To understand what a 10 LTV is, it may help to consider an example in which a person is purchasing a property with a value of \$100,000 US Dollars (USD). If a borrower wanted to obtain a 10 LTV loan on a \$100,000 USD property, this would mean he would apply for a \$10,000 USD loan. A \$10,000 USD loan would be 10 percent of the property's value. Basically, a 10 LTV occurs when a person divides the loan value by the property value or purchase price and the result is 10.

LTV calculations also reveal how much equity a person will have in a property once his purchase is final. Equity is the amount of the property a person owns versus the amount he has financed and plans to eventually own. For example, if a person purchases a property for \$80,000 USD with a 10 LTV, this means he has financed \$8,000 USD of the property in question. The amount of equity he has in the property, in such a case, is \$72,000 USD. As the borrower makes mortgage payments, the amount of equity he has in the property will gradually increase.

Usually, lenders are more careful about granting high-LTV loans when compared to 10 LTV or other low-LTV loans.
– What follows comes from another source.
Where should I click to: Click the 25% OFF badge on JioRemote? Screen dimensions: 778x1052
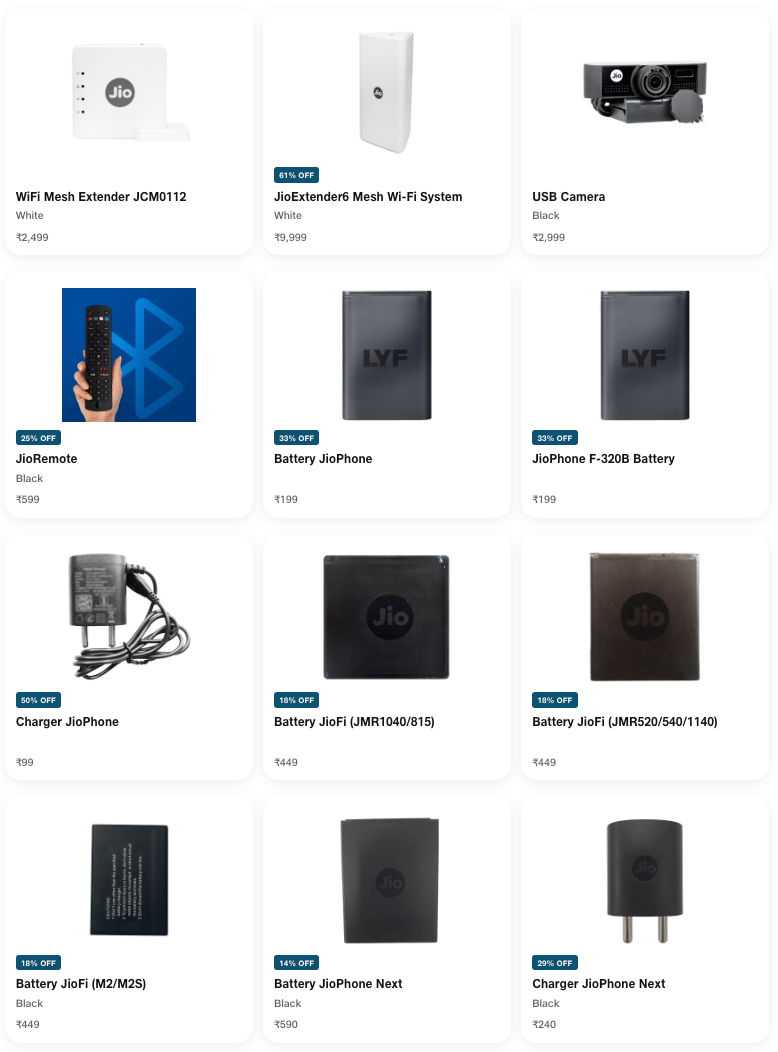(38, 438)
One reason for this is the idea that a borrower with a high amount of equity in a property is less likely to default on the loan he has secured for it. In such a case, a person may be more committed to a property because he has invested quite a bit of money into owning it. Lenders may also prefer low-LTV loans because they will have an easier time recouping their money in the event of a default. Interestingly, lenders are sometimes willing to grant 100-percent loans, which means the loan equals 100 percent of the property’s value, but these loans typically come with very high interest rates.